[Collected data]
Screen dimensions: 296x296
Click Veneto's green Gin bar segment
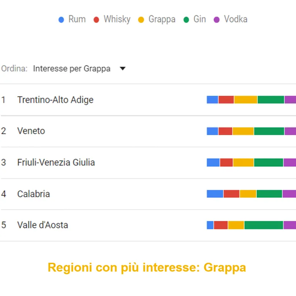269,131
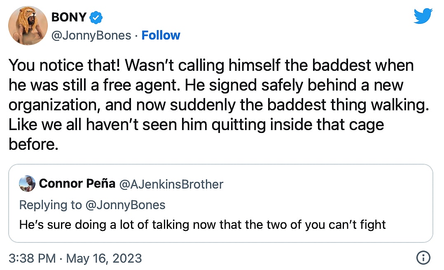The height and width of the screenshot is (270, 444).
Task: Click Connor Peña's small avatar
Action: [x=27, y=184]
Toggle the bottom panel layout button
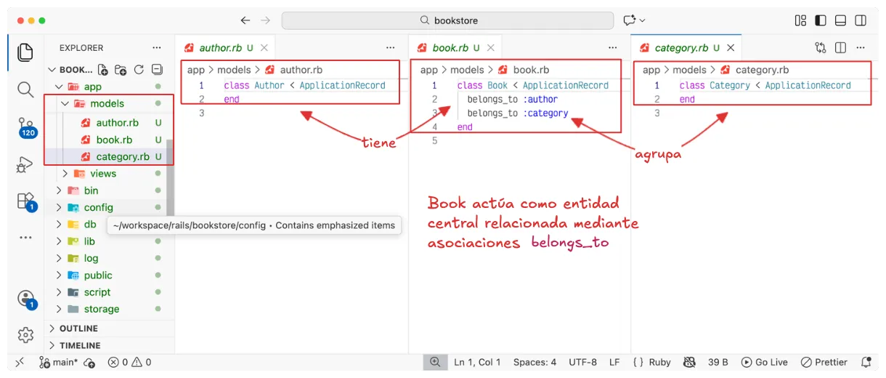 tap(840, 20)

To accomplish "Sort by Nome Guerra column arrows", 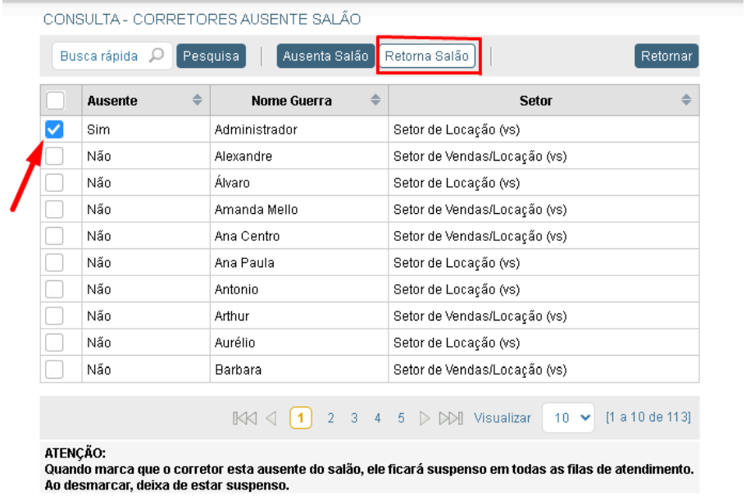I will (x=375, y=101).
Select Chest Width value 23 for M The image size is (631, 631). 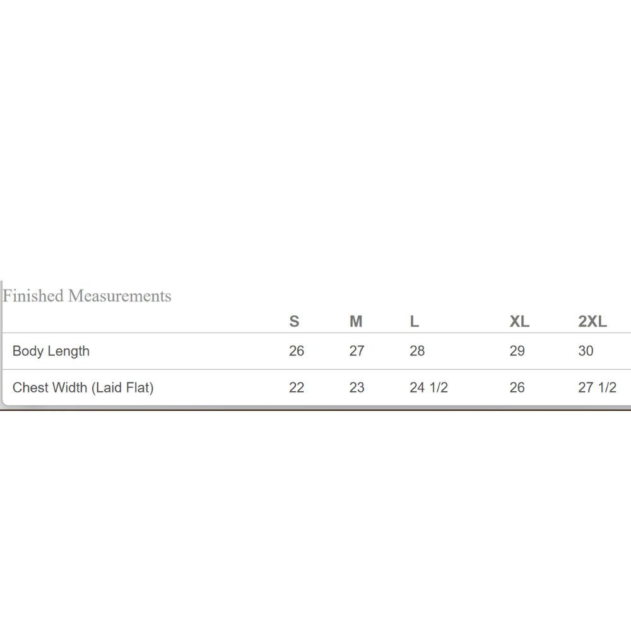pyautogui.click(x=357, y=387)
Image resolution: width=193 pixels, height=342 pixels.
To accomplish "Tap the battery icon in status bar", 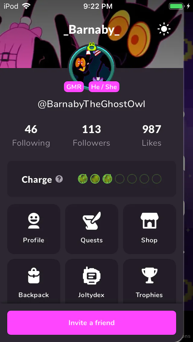I will coord(176,6).
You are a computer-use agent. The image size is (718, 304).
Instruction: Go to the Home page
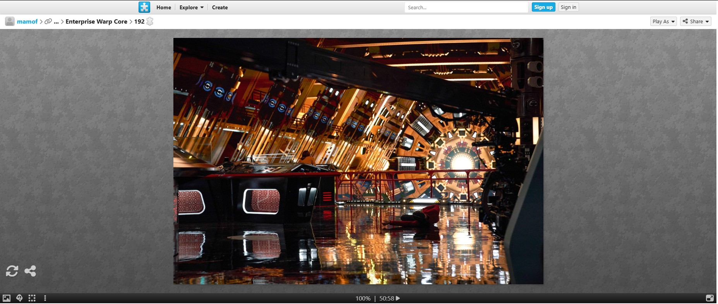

Task goal:
What must be output is the exact run of lines from the one holding "You are a computer-use" through the end of the entries above, both ends included, minus the pictures.

Response area:
You are a computer-use agent. The image size is (718, 304).
Instruction: Go to the Home page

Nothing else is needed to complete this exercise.